Given instruction ->
Reproduce the listing word for word, starting at its first line and ending at the line that contains "pyautogui.click(x=387, y=27)".

## BEGIN

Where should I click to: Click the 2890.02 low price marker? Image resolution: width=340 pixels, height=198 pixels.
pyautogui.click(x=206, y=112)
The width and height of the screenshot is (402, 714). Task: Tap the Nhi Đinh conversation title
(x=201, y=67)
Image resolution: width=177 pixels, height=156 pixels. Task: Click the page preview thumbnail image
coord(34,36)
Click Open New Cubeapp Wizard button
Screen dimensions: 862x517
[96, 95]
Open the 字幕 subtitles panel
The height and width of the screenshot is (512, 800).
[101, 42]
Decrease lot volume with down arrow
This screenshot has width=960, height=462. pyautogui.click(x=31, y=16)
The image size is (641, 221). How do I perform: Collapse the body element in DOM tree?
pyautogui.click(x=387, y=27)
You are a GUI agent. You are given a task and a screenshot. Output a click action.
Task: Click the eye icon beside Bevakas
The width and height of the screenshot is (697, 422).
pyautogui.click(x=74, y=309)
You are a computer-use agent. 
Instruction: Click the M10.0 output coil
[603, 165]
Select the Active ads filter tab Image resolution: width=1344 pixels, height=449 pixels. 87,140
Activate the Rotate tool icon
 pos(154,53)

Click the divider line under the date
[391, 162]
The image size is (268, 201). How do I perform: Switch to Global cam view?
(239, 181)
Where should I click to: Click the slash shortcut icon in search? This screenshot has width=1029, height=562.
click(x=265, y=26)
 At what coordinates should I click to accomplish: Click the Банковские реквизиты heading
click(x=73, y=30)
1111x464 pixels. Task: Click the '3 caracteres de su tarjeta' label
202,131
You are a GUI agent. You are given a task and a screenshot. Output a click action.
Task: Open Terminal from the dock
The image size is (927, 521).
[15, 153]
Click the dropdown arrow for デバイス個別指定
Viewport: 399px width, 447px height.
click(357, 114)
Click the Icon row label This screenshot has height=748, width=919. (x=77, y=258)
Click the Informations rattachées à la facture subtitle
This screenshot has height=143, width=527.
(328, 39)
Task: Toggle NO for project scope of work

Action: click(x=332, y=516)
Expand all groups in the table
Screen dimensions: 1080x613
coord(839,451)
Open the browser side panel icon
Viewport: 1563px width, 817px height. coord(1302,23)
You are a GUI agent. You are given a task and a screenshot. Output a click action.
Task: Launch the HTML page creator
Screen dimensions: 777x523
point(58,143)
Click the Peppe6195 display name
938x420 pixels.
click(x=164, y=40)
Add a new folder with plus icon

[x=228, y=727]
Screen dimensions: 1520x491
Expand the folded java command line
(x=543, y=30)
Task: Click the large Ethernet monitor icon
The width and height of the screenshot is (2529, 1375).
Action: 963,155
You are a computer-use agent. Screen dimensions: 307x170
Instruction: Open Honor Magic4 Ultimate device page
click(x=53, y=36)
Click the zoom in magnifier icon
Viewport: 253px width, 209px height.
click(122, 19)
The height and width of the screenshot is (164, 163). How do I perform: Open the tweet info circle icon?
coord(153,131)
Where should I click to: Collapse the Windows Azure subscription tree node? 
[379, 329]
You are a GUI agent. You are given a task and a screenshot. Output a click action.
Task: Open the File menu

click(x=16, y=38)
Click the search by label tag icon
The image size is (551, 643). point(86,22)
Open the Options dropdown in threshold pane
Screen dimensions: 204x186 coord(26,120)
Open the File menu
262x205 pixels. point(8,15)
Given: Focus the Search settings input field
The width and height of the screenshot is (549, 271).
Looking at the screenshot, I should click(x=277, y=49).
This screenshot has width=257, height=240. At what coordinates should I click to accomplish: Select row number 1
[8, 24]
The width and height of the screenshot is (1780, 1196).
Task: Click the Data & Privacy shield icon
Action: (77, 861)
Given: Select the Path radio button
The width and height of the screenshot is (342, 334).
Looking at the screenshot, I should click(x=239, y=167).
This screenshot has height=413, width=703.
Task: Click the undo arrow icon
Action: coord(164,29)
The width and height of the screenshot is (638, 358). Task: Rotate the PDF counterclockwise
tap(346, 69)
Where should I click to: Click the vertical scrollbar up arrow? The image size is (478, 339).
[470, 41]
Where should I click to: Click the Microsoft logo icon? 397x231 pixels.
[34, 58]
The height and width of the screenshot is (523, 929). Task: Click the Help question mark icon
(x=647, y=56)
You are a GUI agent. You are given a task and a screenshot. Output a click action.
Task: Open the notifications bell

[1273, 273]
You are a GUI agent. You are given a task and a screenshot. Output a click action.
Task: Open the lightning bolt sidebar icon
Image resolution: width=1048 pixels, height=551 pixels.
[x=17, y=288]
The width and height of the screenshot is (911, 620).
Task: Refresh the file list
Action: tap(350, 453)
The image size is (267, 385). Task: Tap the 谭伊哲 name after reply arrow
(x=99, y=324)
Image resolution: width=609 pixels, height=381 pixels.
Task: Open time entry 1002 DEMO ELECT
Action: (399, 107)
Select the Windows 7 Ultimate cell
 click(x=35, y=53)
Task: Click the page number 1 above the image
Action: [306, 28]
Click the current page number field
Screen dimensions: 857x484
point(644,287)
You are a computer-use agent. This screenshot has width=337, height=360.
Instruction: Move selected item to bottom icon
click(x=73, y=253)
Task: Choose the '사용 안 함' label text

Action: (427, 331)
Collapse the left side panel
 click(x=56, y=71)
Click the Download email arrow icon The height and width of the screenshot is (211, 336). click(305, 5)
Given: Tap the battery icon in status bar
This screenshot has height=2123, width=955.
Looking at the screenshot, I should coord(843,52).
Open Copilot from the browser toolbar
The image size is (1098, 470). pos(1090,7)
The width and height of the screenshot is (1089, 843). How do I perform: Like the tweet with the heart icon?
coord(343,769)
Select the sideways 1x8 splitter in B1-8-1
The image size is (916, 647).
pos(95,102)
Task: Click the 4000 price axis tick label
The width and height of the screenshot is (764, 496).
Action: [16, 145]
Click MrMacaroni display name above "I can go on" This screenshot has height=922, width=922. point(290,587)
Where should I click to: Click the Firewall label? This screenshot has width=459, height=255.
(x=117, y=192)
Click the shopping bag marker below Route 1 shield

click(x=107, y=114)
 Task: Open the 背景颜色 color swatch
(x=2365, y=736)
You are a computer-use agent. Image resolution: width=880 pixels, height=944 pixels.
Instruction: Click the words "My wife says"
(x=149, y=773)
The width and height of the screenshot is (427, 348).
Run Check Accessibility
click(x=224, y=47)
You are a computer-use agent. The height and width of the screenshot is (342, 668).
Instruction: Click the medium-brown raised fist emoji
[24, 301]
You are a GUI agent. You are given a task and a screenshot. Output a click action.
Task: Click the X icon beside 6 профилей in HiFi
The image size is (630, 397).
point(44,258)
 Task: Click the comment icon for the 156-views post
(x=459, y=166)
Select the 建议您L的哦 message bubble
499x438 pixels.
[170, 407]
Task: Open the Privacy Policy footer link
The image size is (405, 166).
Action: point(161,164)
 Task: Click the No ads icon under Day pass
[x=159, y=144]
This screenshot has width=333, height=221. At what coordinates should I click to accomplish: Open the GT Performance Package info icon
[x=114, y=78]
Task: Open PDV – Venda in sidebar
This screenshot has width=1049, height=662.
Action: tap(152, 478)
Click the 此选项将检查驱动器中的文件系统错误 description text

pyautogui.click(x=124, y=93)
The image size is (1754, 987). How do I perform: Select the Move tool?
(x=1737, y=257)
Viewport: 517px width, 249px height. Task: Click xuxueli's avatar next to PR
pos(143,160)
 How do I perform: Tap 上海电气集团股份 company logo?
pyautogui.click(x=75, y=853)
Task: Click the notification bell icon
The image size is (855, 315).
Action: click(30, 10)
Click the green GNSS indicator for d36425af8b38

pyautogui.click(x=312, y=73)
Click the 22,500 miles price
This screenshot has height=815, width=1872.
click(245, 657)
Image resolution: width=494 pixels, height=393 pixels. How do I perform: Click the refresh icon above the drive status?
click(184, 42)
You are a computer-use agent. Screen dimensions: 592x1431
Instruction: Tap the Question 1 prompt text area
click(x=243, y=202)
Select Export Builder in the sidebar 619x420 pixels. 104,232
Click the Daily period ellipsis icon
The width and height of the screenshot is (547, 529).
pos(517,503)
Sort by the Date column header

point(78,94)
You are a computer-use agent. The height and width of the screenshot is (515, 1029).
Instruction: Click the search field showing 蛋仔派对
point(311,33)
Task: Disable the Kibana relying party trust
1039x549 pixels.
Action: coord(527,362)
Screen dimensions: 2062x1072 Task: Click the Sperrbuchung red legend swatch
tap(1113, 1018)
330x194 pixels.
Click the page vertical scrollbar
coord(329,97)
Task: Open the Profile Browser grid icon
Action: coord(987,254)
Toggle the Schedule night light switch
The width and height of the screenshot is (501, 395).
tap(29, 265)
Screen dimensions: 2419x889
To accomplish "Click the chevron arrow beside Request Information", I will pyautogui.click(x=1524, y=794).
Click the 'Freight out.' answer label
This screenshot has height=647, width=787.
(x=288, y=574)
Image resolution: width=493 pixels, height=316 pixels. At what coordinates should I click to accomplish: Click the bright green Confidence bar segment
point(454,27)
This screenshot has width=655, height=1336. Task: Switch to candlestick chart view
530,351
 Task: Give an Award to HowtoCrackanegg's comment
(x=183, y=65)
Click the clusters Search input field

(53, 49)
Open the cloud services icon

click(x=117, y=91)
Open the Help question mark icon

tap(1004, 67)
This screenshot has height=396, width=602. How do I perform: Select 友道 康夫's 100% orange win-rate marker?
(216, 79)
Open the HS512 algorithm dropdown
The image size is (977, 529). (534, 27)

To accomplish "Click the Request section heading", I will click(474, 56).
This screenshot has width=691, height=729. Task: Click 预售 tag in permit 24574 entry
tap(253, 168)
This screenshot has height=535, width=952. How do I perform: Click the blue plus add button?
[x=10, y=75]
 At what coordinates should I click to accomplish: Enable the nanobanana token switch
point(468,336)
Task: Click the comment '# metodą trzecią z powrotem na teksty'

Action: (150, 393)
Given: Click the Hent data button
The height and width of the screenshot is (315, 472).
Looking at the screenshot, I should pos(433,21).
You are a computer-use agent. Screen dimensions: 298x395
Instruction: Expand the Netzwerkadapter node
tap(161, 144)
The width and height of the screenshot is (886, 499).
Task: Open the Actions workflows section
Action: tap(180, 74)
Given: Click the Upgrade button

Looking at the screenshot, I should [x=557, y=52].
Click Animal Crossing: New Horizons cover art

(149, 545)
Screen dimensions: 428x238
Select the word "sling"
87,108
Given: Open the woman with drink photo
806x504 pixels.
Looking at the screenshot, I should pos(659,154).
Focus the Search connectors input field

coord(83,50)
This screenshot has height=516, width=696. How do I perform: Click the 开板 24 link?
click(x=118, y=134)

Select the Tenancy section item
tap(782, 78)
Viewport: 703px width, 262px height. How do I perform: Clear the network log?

## END

Output for this exercise ->
Where should I click to: Click the 2890.02 low price marker? Image resolution: width=340 pixels, height=198 pixels.
pyautogui.click(x=206, y=112)
The width and height of the screenshot is (402, 714). Task: Tap the Nhi Đinh conversation title
(x=201, y=67)
Image resolution: width=177 pixels, height=156 pixels. Task: Click the page preview thumbnail image
coord(34,36)
Click Open New Cubeapp Wizard button
Screen dimensions: 862x517
[96, 95]
Open the 字幕 subtitles panel
The height and width of the screenshot is (512, 800).
[101, 42]
Decrease lot volume with down arrow
This screenshot has width=960, height=462. pyautogui.click(x=31, y=16)
The image size is (641, 221). How do I perform: Collapse the body element in DOM tree?
pyautogui.click(x=387, y=27)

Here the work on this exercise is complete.